“Kok kalian tahu sih?” tanyanya keheranan.
“Tahu dong. Kita kan punya paranormal di sini. Kado Natal itu jadi buktinya,” Chika dan Nico otomatis menunjuk Renna.
Tiwi meletakkan gelas vanilla latte-nya. “Paranormal atau mata-mata?”
“Paranormal. Paranormal yang melihat dengan mata batin. Itulah Renna. Makanya aku cinta sama dia,” sergah Rafly.
Semua anak menahan nafas. Cinta, kembali diangkat ke permukaan. Cinta yang sesungguhnya terlarang. Mereka tidak boleh saling mencintai, berelasi, apa lagi menikah jika masih ingin menjadi anggota keluarga besar organisasi itu. Mereka telah terikat janji.
“Sssttt...hati-hati lho. Nanti kalo tiba-tiba ada Kang Erwin, Teh Ayumi, Kang Rangga, atau Teh Zakiya gimana? Jangan-jangan, di sini ada CCTV-nya.”
Melihat Tiwi begitu ketakutan, Ikbal membelai lengannya.

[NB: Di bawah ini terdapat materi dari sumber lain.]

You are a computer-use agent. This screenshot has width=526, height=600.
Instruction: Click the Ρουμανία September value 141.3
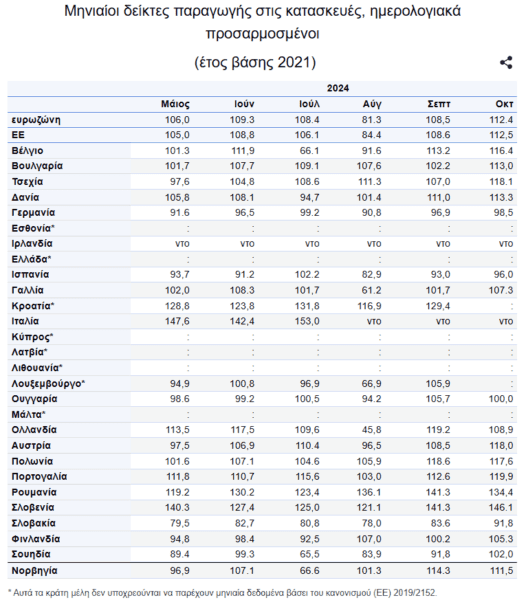(x=438, y=492)
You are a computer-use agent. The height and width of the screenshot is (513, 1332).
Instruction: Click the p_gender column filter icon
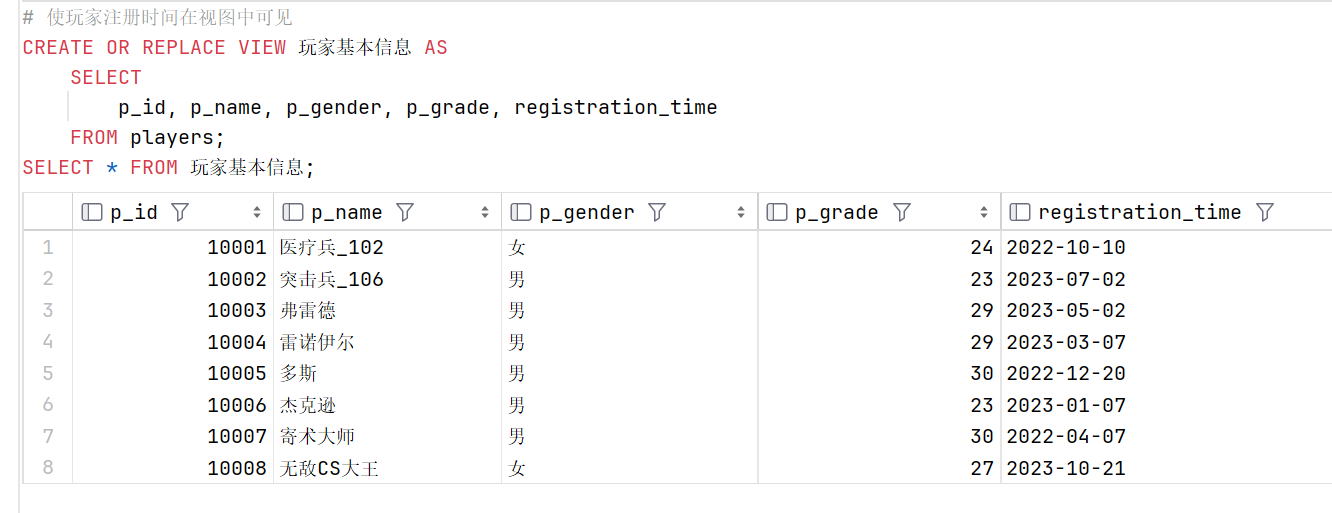(x=657, y=212)
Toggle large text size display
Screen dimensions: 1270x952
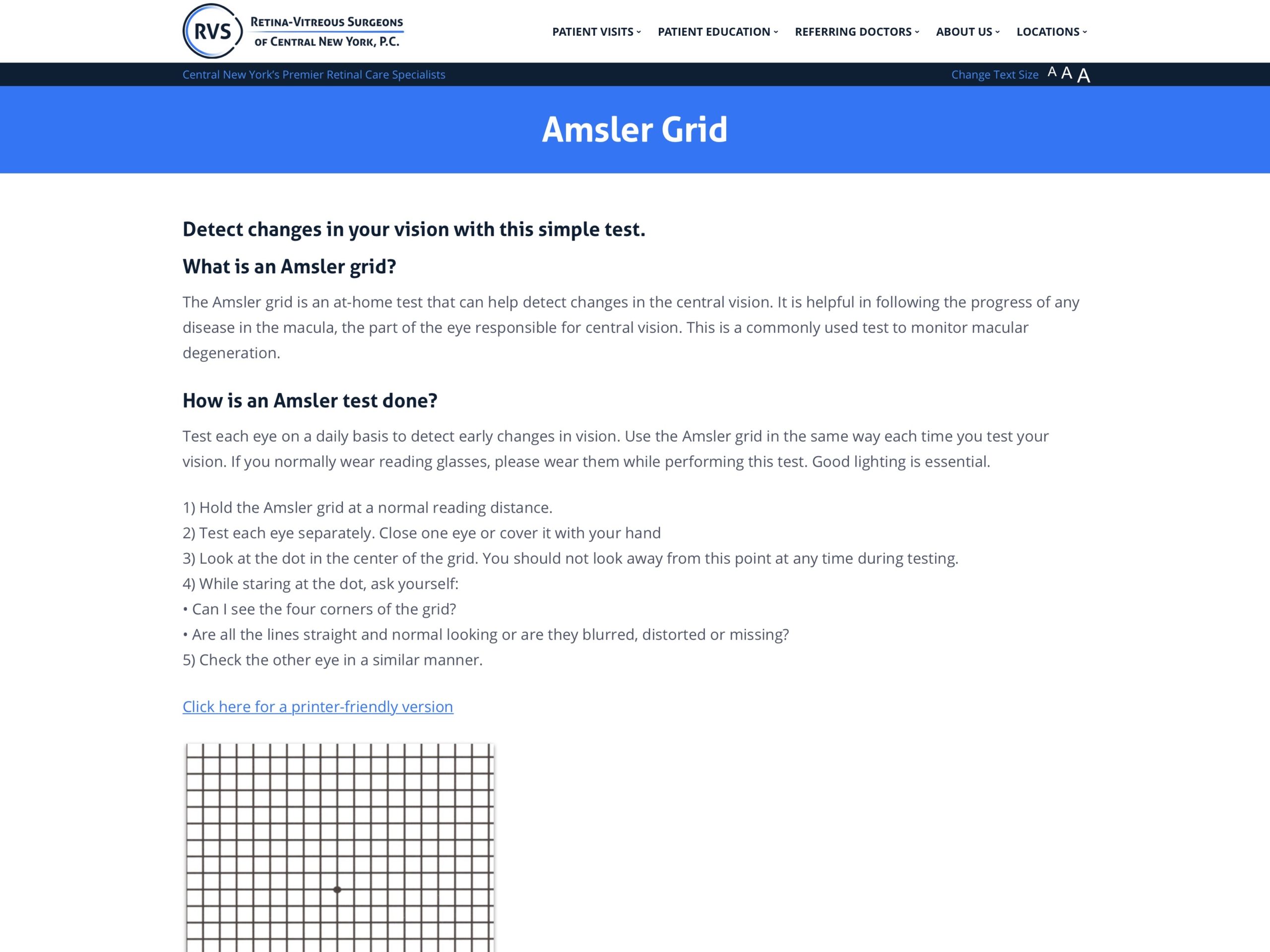[1086, 74]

Menenangkan gadis itu.
“Tenang, Honey. Insya Allah tidak akan terjadi apa-apa.”
“What? Honey?”
Tiba-tiba Chika bangkit berdiri. Berputar anggun di depan mereka, berpose, lalu memasang ekspresi sedih. Dengan suara soprannya, ia menyanyikan potongan lirik lagu yang mewakili perasaan mereka semua.

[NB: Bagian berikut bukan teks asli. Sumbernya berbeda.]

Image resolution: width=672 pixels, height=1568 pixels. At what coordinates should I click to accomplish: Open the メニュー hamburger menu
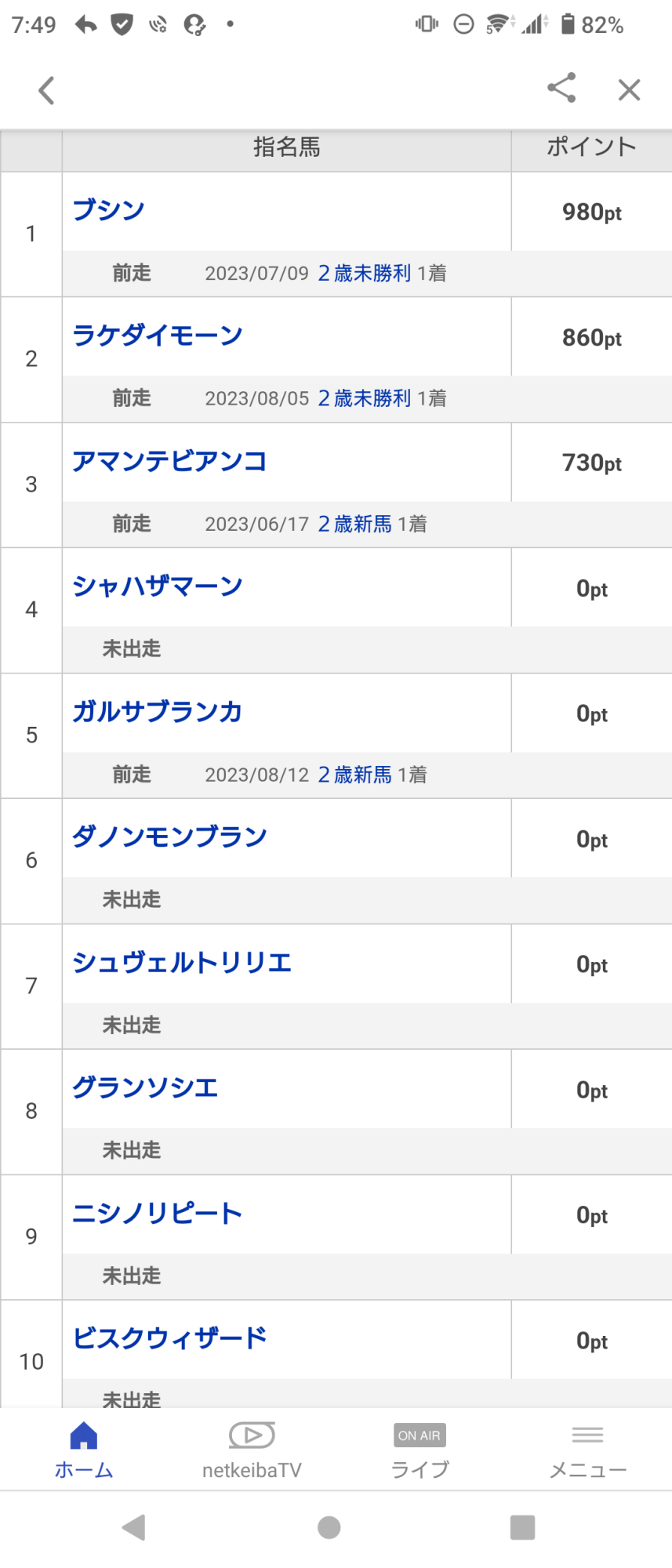pyautogui.click(x=587, y=1450)
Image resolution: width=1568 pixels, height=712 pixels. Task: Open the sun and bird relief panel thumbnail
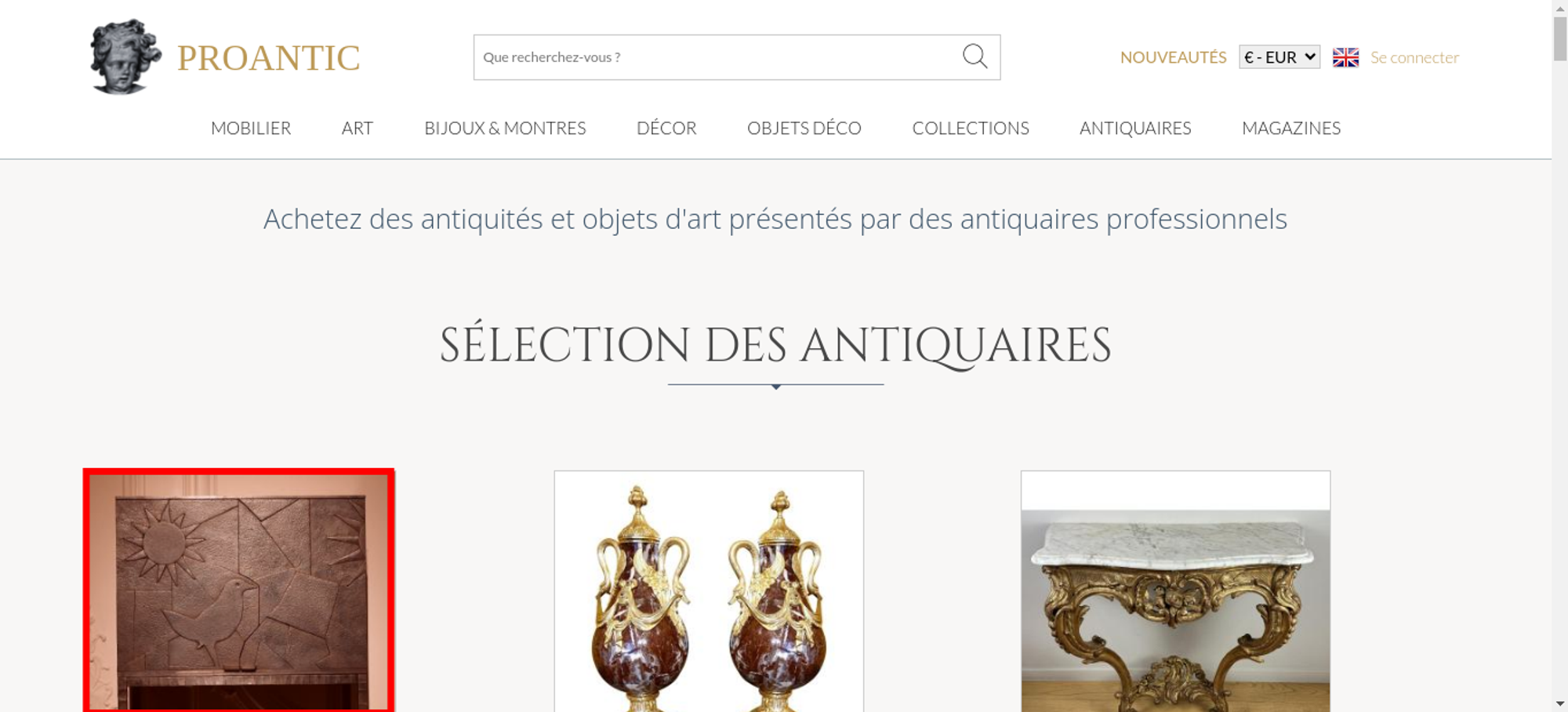pos(239,590)
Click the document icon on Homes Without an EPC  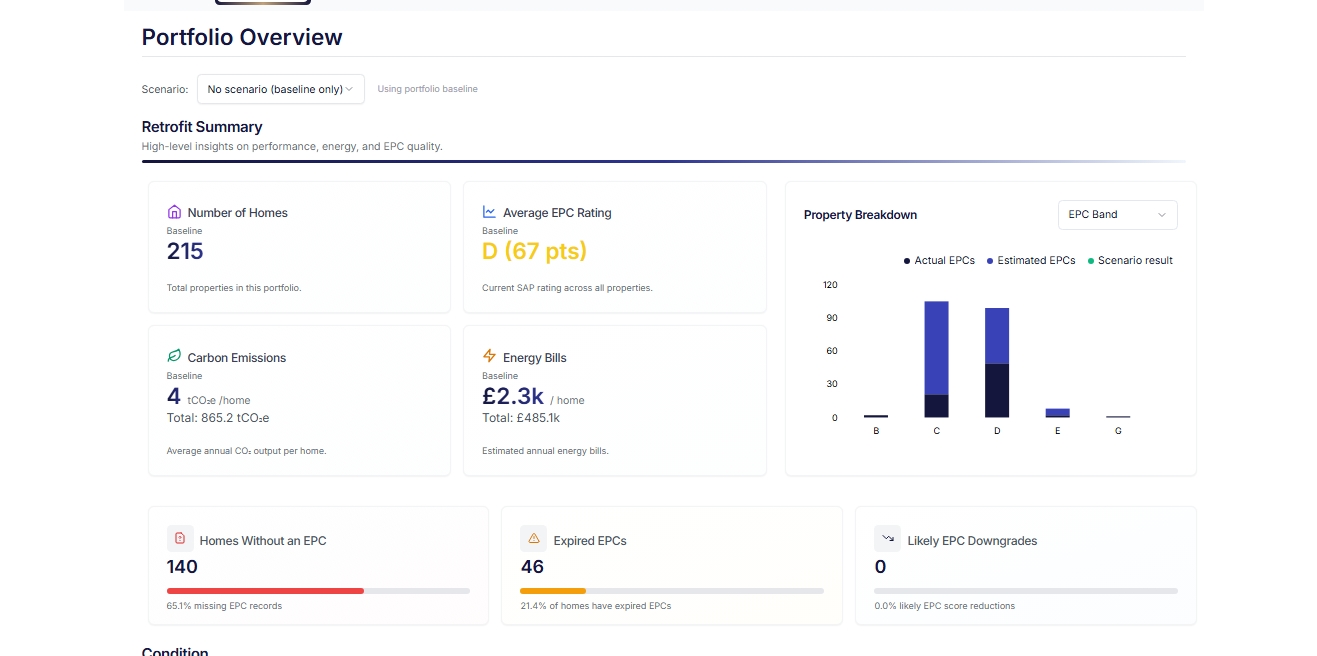click(180, 538)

“Andai saja ada jalan untuk kita bersatu...namun biarlah ini menjadi kenangan manis engkau dan aku. Mungkin Tuhan ingin kita bersama, tapi tidak dengan sekitar kita. Mungkin lebih baik, mungkin lebih baik sayang, mungkin lebih baik sayang. Ku menghilang...ku menghilang.”